How to Get Internet in Russia as a Tourist — eSIM, Apps and What You Need to Know
Staying connected in Russia has changed dramatically in the last two years. What used to be simple — grab a SIM card at the airport, top it up at any kiosk — is now practically impossible for foreign tourists. Here’s what you need to know before you go.
Why You Can’t Buy a Local SIM Card Anymore
Since January 2025, all Russian mobile operators — MTS, Beeline, Tele2, and MegaFon — require SIM cards to be linked to a Gosuslugi account. This is Russia’s national government services portal, and it requires a Russian social security number (SNILS) to register. As a foreign tourist, you simply cannot complete this process. Even if you found a workaround, most foreign Visa and Mastercard cards stopped working on Russian payment terminals in 2022. So even if a store was willing to sell you a SIM, paying for it would be another problem. The practical result: local SIM cards are effectively off the table for international tourists.

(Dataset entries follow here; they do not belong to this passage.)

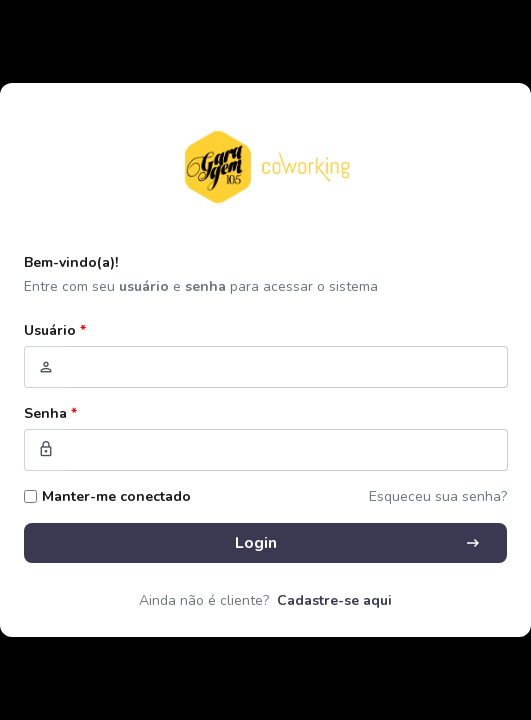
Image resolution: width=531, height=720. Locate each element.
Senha (50, 413)
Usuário (55, 330)
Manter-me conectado (116, 496)
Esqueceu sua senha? (438, 496)
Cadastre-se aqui (334, 600)
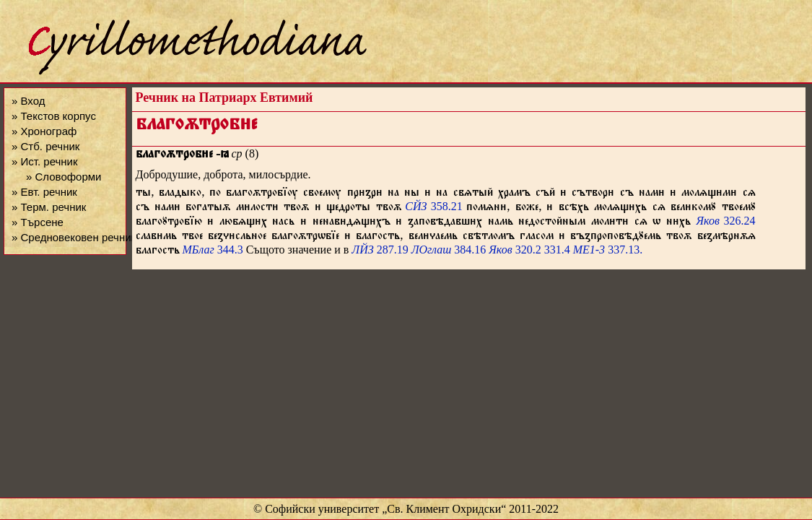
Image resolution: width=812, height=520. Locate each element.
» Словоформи (64, 176)
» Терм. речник (48, 207)
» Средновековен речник (74, 237)
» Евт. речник (44, 191)
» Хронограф (44, 131)
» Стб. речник (45, 146)
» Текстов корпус (53, 116)
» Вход (28, 100)
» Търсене (38, 222)
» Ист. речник (45, 161)
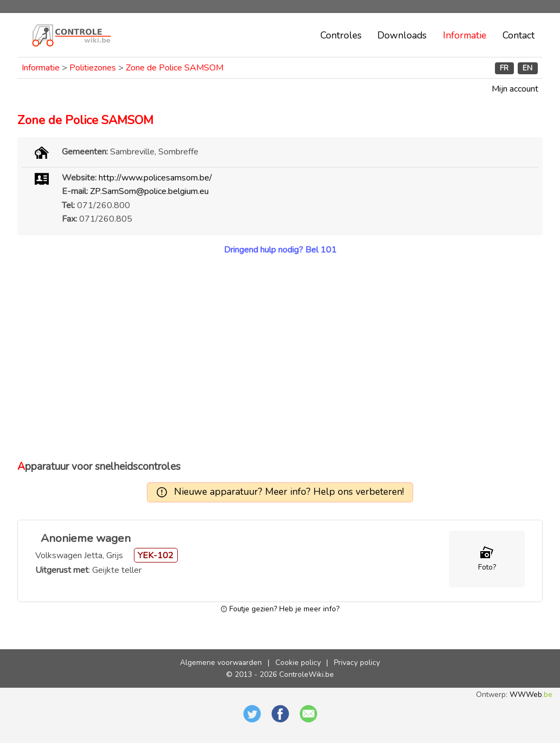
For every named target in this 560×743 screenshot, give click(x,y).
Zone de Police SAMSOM (175, 68)
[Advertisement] (280, 358)
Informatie (465, 35)
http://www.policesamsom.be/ (155, 178)
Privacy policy (357, 662)
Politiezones (93, 68)
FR (504, 68)
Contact (518, 35)
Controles (341, 35)
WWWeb (531, 694)
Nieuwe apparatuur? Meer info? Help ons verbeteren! (289, 492)
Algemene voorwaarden (221, 662)
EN (527, 68)
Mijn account (515, 89)
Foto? (487, 567)
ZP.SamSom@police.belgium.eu (149, 191)
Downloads (402, 35)
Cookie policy (298, 662)
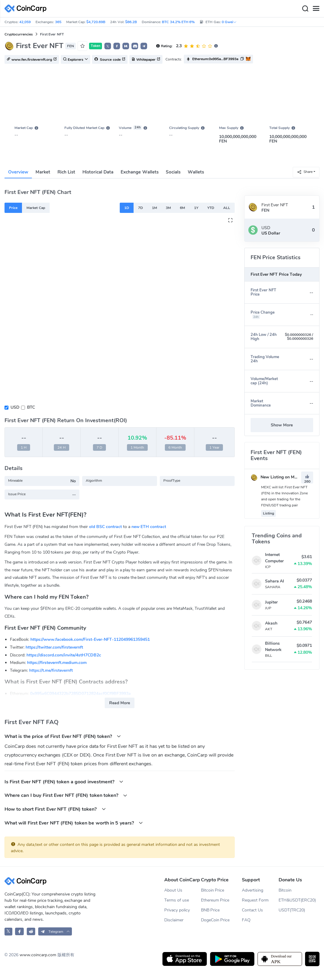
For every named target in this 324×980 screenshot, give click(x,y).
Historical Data (98, 172)
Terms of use (176, 900)
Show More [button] (282, 425)
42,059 (25, 22)
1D (126, 208)
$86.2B (131, 22)
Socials (173, 172)
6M (182, 208)
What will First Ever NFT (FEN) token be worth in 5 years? (73, 823)
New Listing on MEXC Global (283, 477)
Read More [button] (120, 703)
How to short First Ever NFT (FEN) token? (55, 809)
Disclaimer (174, 920)
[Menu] (316, 9)
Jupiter (271, 602)
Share (305, 172)
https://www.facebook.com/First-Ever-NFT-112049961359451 (90, 639)
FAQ (246, 920)
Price (13, 208)
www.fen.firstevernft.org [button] (32, 59)
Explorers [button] (75, 59)
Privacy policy (177, 910)
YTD (211, 208)
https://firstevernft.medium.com (57, 662)
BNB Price (211, 910)
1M (154, 208)
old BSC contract (105, 527)
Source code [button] (110, 59)
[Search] (305, 9)
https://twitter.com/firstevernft (54, 647)
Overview (18, 172)
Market (43, 172)
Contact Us (252, 910)
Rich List (66, 172)
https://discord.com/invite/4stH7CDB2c (64, 655)
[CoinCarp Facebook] (19, 931)
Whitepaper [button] (146, 59)
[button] (117, 46)
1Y (196, 208)
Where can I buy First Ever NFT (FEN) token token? (66, 795)
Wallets (196, 172)
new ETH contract (149, 527)
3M (168, 208)
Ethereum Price (215, 900)
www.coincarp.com (38, 955)
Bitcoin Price (212, 890)
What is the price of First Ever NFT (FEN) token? (63, 736)
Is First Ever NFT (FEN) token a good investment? (64, 781)
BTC (31, 407)
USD (15, 407)
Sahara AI (275, 581)
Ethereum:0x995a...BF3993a (215, 59)
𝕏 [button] (108, 46)
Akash (271, 623)
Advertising (252, 890)
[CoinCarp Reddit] (31, 931)
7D (140, 208)
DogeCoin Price (215, 920)
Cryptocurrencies (19, 34)
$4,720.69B (96, 22)
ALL (227, 208)
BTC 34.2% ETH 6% (178, 22)
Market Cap (36, 208)
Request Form (255, 900)
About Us (173, 890)
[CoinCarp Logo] (27, 8)
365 (58, 22)
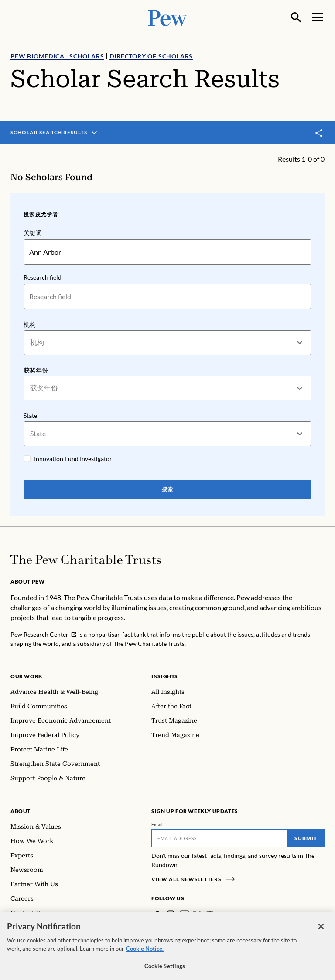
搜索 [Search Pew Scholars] (168, 489)
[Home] (85, 560)
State (30, 415)
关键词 (33, 232)
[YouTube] (210, 915)
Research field (42, 277)
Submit (306, 838)
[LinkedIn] (185, 915)
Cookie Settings (165, 970)
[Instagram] (171, 915)
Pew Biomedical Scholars (57, 56)
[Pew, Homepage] (168, 17)
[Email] (219, 838)
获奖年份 (36, 370)
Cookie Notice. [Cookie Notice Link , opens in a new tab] (145, 953)
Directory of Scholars (151, 56)
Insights (164, 676)
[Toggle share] (319, 133)
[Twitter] (197, 915)
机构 (30, 324)
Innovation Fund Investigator (73, 458)
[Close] (321, 931)
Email (157, 824)
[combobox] (31, 342)
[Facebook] (157, 915)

The Solution — International eSIM
An international travel eSIM has become the standard solution for tourists visiting Russia. You buy it online before you travel, receive a QR code by email, scan it in your phone settings, and it installs in under two minutes. No paperwork, no queues, no Russian bank account needed. One thing to know about Russia specifically: since October 2025, Russia has applied a 24-hour activation window when a foreign eSIM first connects to a Russian network. This sounds alarming, but the fix is simple — activate your eSIM at home before you fly. The 24-hour countdown starts immediately, so by the time you land in Moscow or St. Petersburg, your data is already working. OVOSIM (ovosim.com/esim/russia) is one of the few international eSIM providers still reliably covering Russia, connecting on Tele2 and Beeline with solid 4G coverage across Moscow, St. Petersburg, Sochi, and the main tourist routes, including the Trans-Siberian Railway.

What About Airport Wi-Fi?
Don’t count on it. Public Wi-Fi at Sheremetyevo (SVO) and Pulkovo (LED) requires a Russian mobile number to receive an SMS verification code. Without a local number, tourists cannot authenticate and get online. Hotel Wi-Fi is your only realistic backup on day one. This is exactly why buying your eSIM before departure matters so much. If you activate it 24 hours before landing, you step off the plane already connected.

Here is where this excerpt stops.